Diagnostic evaluation:

Treatment:

  • Treat the underlying cause or stop medication that causing or aggravating the problem.

  • If the cause is one of the redistribution problems, treating cause would be enough sometimes to restore normal K levels (e.g. metabolic alkalosis correction).

  • Oral KCl is better to use if the patient can tolerate PO (10 mEq/ml of KCL elevate K levels by 0.1 mEq/ml). retest K levels after starting treatment.

  • IV KCL in saline (dextrose may aggravate hypokalemia) in severe cases:

  • Infusion must be slow and not more than 10 mEq/hour in peripheral IV line or more than 20 mEq/hour in central line.
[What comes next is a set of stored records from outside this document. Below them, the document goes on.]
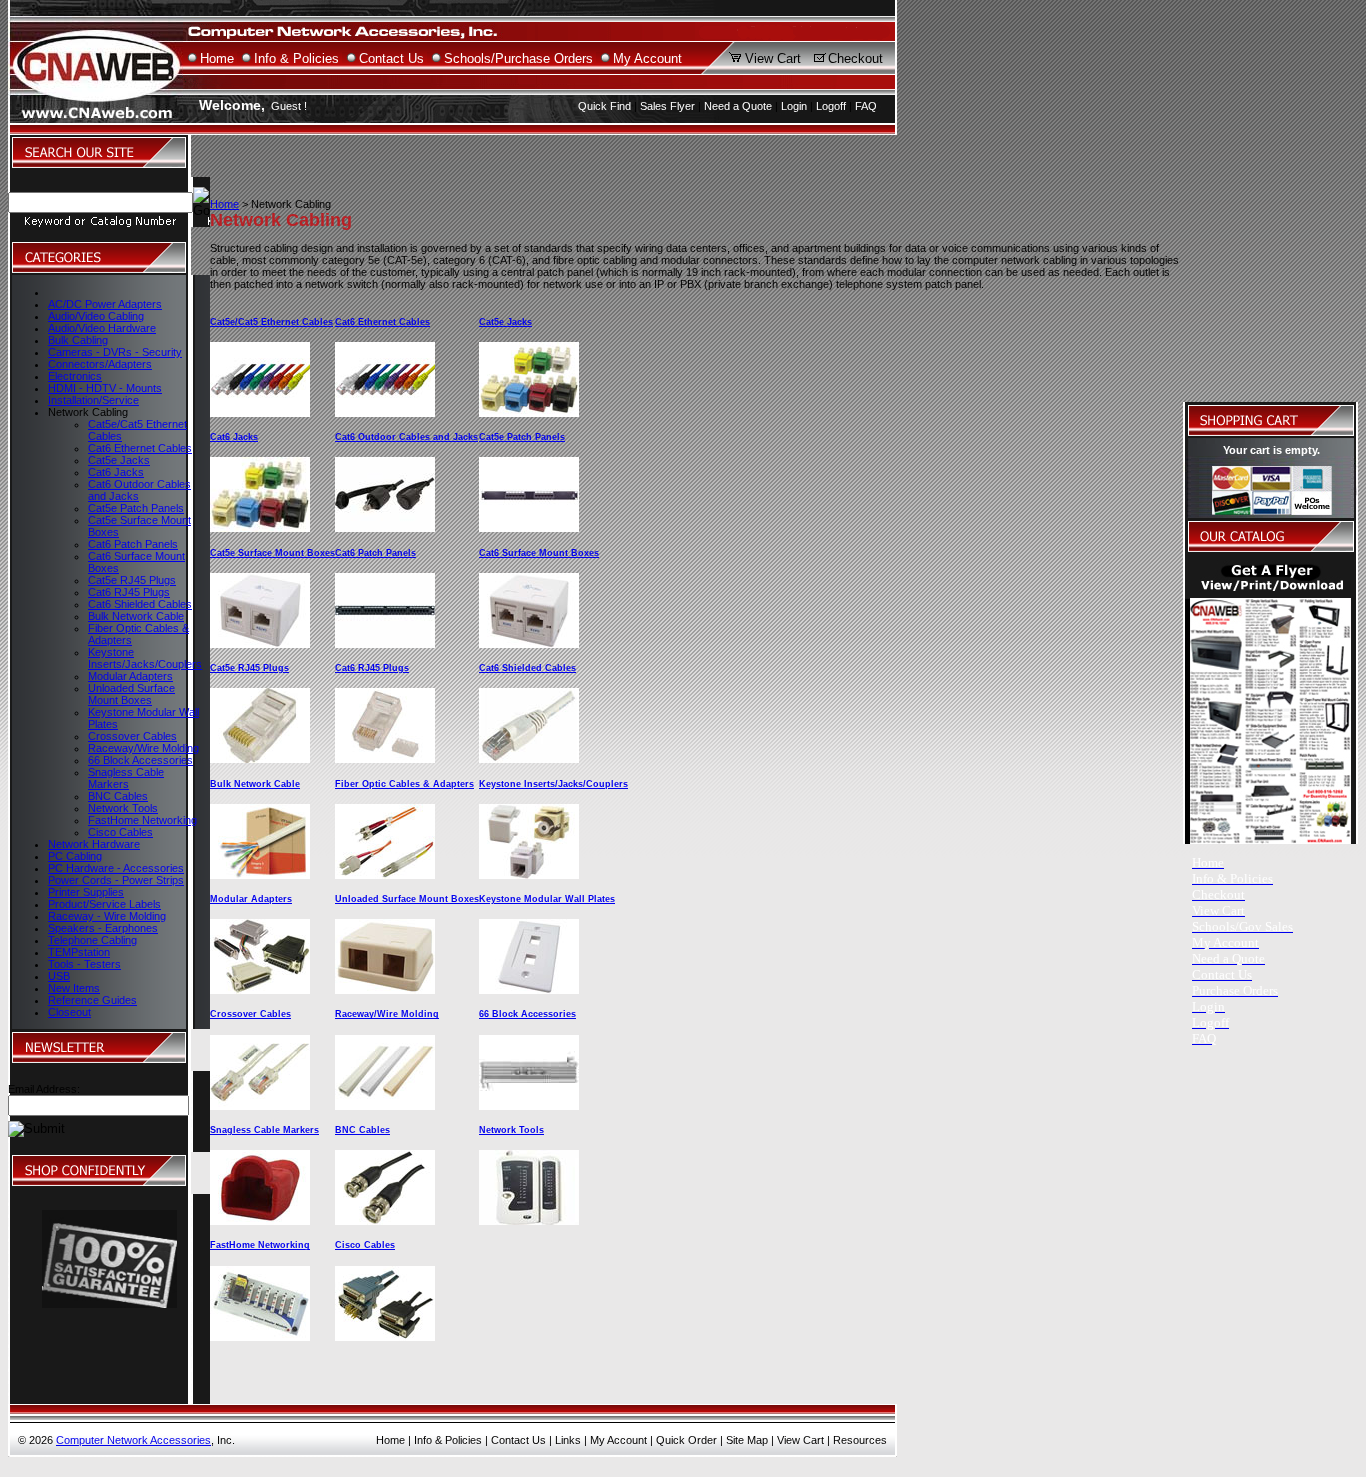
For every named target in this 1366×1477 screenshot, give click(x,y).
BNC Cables (118, 796)
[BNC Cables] (385, 1221)
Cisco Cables (120, 832)
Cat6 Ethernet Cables (140, 448)
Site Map (747, 1440)
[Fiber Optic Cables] (385, 875)
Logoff (831, 106)
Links (568, 1440)
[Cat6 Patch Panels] (385, 644)
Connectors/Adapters (100, 364)
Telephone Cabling (92, 940)
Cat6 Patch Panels (133, 544)
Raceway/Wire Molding (143, 748)
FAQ (866, 106)
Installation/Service (93, 400)
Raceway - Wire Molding (107, 916)
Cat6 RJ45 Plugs (129, 592)
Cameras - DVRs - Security (115, 352)
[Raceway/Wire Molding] (385, 1106)
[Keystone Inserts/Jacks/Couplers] (529, 875)
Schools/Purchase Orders (518, 58)
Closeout (69, 1012)
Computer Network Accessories (133, 1440)
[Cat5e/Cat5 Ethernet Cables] (260, 413)
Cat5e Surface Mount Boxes (272, 553)
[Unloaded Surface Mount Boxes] (385, 990)
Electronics (75, 376)
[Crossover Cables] (260, 1106)
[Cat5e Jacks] (529, 413)
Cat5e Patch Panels (136, 508)
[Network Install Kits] (529, 1221)
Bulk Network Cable (136, 616)
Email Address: (44, 1089)
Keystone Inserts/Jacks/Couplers (145, 658)
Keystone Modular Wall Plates (547, 899)
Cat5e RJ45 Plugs (132, 580)
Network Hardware (94, 844)
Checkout (855, 58)
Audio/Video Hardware (102, 328)
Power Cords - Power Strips (116, 880)
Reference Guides (92, 1000)
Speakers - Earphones (103, 928)
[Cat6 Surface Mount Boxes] (529, 644)
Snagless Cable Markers (126, 778)
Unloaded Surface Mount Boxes (131, 694)
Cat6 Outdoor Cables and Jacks (406, 437)
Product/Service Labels (104, 904)
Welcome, (232, 105)
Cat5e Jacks (119, 460)
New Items (74, 988)
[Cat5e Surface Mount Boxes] (260, 644)
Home (217, 58)
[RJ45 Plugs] (260, 759)
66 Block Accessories (140, 760)
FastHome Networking (142, 820)
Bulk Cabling (78, 340)
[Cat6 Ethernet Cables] (385, 413)
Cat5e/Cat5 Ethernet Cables (271, 322)
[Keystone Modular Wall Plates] (529, 990)
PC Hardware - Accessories (116, 868)
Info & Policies (296, 58)
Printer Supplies (86, 892)
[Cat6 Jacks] (260, 528)
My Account (647, 58)
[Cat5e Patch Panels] (529, 528)
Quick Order (686, 1440)
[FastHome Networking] (260, 1337)
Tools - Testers (84, 964)
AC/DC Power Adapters (105, 304)
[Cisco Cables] (385, 1337)
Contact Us (391, 58)
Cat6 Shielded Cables (140, 604)
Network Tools (123, 808)
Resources (860, 1440)
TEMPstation (79, 952)
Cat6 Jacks (116, 472)
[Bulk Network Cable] (260, 875)
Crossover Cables (132, 736)
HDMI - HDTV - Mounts (105, 388)
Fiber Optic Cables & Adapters (404, 784)
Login (794, 106)
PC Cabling (75, 856)
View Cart (773, 58)
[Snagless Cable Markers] (260, 1221)
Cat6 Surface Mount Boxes (539, 553)
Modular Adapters (130, 676)
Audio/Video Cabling (96, 316)
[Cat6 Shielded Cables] (529, 759)
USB (59, 976)
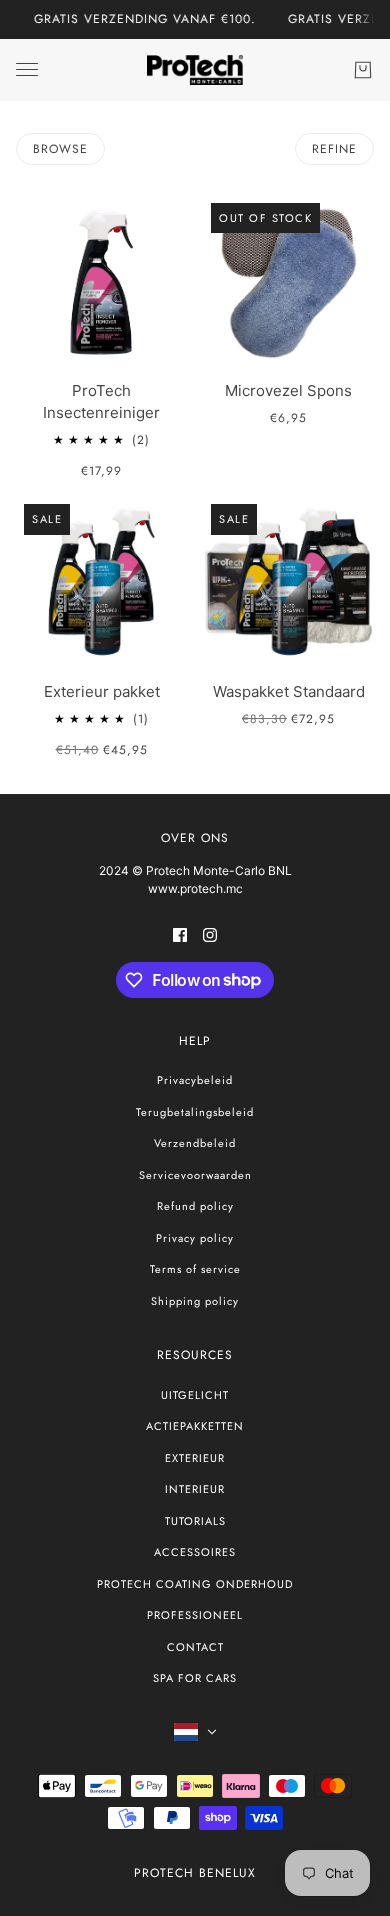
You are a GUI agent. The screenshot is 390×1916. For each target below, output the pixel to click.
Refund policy (195, 1206)
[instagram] (210, 934)
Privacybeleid (195, 1080)
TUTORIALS (195, 1521)
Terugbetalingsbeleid (195, 1112)
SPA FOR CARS (195, 1678)
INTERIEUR (195, 1489)
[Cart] (363, 70)
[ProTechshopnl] (195, 70)
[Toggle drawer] (27, 69)
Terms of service (195, 1269)
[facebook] (180, 934)
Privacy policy (195, 1238)
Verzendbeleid (195, 1143)
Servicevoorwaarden (195, 1175)
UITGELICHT (195, 1395)
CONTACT (195, 1647)
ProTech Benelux (195, 1873)
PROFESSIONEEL (195, 1615)
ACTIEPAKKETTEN (195, 1426)
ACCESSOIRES (195, 1552)
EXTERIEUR (195, 1458)
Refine (334, 149)
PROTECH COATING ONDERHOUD (195, 1584)
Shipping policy (195, 1301)
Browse (60, 149)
  • Check K levels and cardiac rhythm regularly.

  • If Hypomagnesaemia is the cause, Mg must be corrected.

Complications:

  • Cardiac arrhythmia or arrest.

  • Nephrogenic diabetes insipidus.

  • Muscular paralysis.

  • Respiratory depression.

  • Rhabdomyolysis.

  • Dehydration.

Reference:

  1. Agabegi, Steven, and Elizabeth Agabegi. Step-Up To Medicine. 3rd ed. Philadelphia: Lippincott Williams & Wilkins, 2013. Print.

  2. Hall, Justin, and Azra Premji. Toronto Notes 2015. Print.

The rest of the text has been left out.